Наконец, пятую, далеко не невинную и не безвредную категорию формалистов составляют те, кто вместе с большевиками имеют ту или иную причину ненавидеть весь смысл и духовный склад русской литературы. Они быстро поняли, что игнорация содержания, замалчивание и отстранение "темы" -- отличный способ для планомерного искоренения этого духа из народной памяти.
КОММЕНТАРИИ
О формализме и формалистах. -- В. 1927. 10 марта.
Данная статья -- наиболее развернутое выступление Ходасевича с критикой формальной школы в литературоведении. Первое полемическое упоминание о формалистах комментаторы американского Собрания сочинений Ходасевича относят к январю 1921 г. (рецензия на кн. Л. П. Гроссмана "Портрет Манон Леско". -- См.: СС. Т. 2. С. 307, 520). О скрытой полемике с формалистами в статье "Колеблемый треножник" и об ответе Б. М. Эйхенбаума см. коммент. к этой статье в наст. томе (с. 478). В 1924 г. Ходасевич отозвался о статьях В. Б. Шкловского, Б. М. Эйхенбаума, Л. П. Якубинского, Ю. Н. Тынянова, Б. В. Томашевского и Б. В. Казанского о языке и стиле Ленина как о "немалом раболепстве" (СС. Т. 2. С. 350). В последующие годы оценка Ходасевичем формализма не претерпела изменений (см. его статьи "Восковая персона" и "Памяти Гоголя" в наст. томе, "Денис Давыдов" -- В. 1934. 6 сентября). Д. Малмстад отмечает, что подход Ходасевича к формалистам можно назвать "тенденциозным" (Malmstad J. E. Khodasevich and Formalism. A Poet's Dissent // Russian Formalism: A rЙtrospective glance. New Haven, 1985. P. 73). Характеризуя его в целом, он пишет: "В своей критике он (Ходасевич. -- Коммент.) великодушен, проницателен и беспристрастен. Однако в статьях о формализме (и футуризме) эти достоинства оставляют его. Хотя его критические нападки на их перегибы, несомненно, справедливы, чувствуется, что он перегружает доказательства, всегда выбирая крайние примеры" (Ор. cit. P. 76). Большая часть этих примеров, добавим, заимствована из ранних работ В. Б. Шкловского; нам представляется, что неприятие Ходасевичем личности Шкловского сказалось и в его оценках формальной школы в целом. Однако в работах Ходасевича, в которых нет прямой полемики с формалистами, можно встретить формулировки, близкие к классическим опоязовским; см., напр.: "Эволюция литературы <...> есть эволюция стилей, то есть приемов. <...> Прием есть средство и способ превращения действительности, нас окружающей, в действительность литературную" ("Памяти Гоголя"). См. также об "остранении" у Набокова в статье "О Сирине".

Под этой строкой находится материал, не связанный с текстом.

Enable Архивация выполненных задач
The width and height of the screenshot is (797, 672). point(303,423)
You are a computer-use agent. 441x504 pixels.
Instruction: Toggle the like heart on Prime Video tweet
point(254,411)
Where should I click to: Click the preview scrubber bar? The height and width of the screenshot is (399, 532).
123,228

С. 153. ..."погибнет Ваал". -- Из ст-ния С. Я. Надсона "Друг мой, брат мой, усталый, страдающий брат..." (1880).
...к "заумной поэзии"... к "заумному языку"... -- Основным теоретиком и практиком "заумной поэзии" выступал А. Е. Крученых, с 1913 г. широко пропагандировавший ее в своих книгах и статьях; см., напр., его "Декларацию слова как такового".
..."простому, как мычание"... -- Название книги В. В. Маяковского (Простое как мычание. Пг., 1916).

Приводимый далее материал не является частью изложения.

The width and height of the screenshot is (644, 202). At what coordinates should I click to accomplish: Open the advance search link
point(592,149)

С. 154. ...статьями, посвященными оправданию заумной поэзии... -- Специально "заумной поэзии" была посвящена ранняя работа В. Б. Шкловского "О поэзии и заумном языке", впервые опубликованная в первом выпуске "Сборников по теории поэтического языка" (Пг., 1916).
С. 155. ...единственный двигатель Достоевского... -- Далее Ходасевич пересказывает статью Шкловского "Сюжет у Достоевского", впервые опубликованную в "Летописи Дома литераторов" (1921. No 4).
...человек несомненного дарования и выдающегося невежества. -- Ср. отзыв М. Горького о Шкловском: "...в той же мере невежествен, в какой талантлив" (письмо И. Вольнову от 17 марта 1925 г. // Горький и его эпоха: Исследования и материалы. Вып. 1. М., 1989. С. 80).
С. 156. "Тема заняла сейчас слишком много места"... -- Из статьи Шкловского "Современники и синхронисты", впервые опубликованной в "Русском современнике" (1924. No 3).
..."Пропавший, погибший Есенин..." -- Из статьи "Современники и синхронисты".
...глубоко роднит формализм с мироощущением большевиков. -- Ср. в статье "Денис Давыдов": "В эпоху военного коммунизма и НЭПа формализм поощрялся советской властью, ибо формалистическое объяснение литературных фактов уводило читателя от ненавистной большевикам тематики русской литературы, от того идеализма, которым русская литература была проникнута. К концу НЭПа руководящие верхи компартии решили, что в этом направлении формализм сделал свое дело и должен уступить место строго марксистскому методу, то есть объяснению литературных событий единственно с точки зрения социальных отношений и классовой борьбы. Новые кадры историков, подготовленные к тому времени в недрах самой партии, объявили формализм ложным и вредным, якобы не совпадающим с марксистской точкой зрения. <...> У формализма всегда были глубокие общие совпадения с большевизмом и марксизмом: с большевизмом -- поскольку большевизму был ненавистен, а формализму безразличен философский смысл русской словесности, а с марксизмом -- поскольку и марксизм, и формализм отрицают вовсе или сводят к минимуму роль и значение художнической личности в истории словесности".
"Искусство есть прием". -- Ср. название ранней работы Шкловского "Искусство как прием" (впервые -- Сборники по теории поэтического языка. Вып. II. Пг., 1917).
С. 157. ..."обнажать прием"... -- Одно из основных понятий формалистской эстетики, особенно активно пропагандировавшееся Шкловским.
С. 158. ...подсчитывает пэоны в пятистопном ямбе Пушкина... -- Очевидно, речь идет о Б. В. Томашевском; см. его работу "Пятистопный ямб у Пушкина" в кн.: Очерки по поэтике Пушкина. Берлин, 1923.
...формальный метод "избавляет критика...". -- Очевидно, Ходасевич цитирует кн. В. А. Ледницкого "Александр Пушкин", вышедшую в 1926 г. в Кракове (сообщено И. З. Сурат).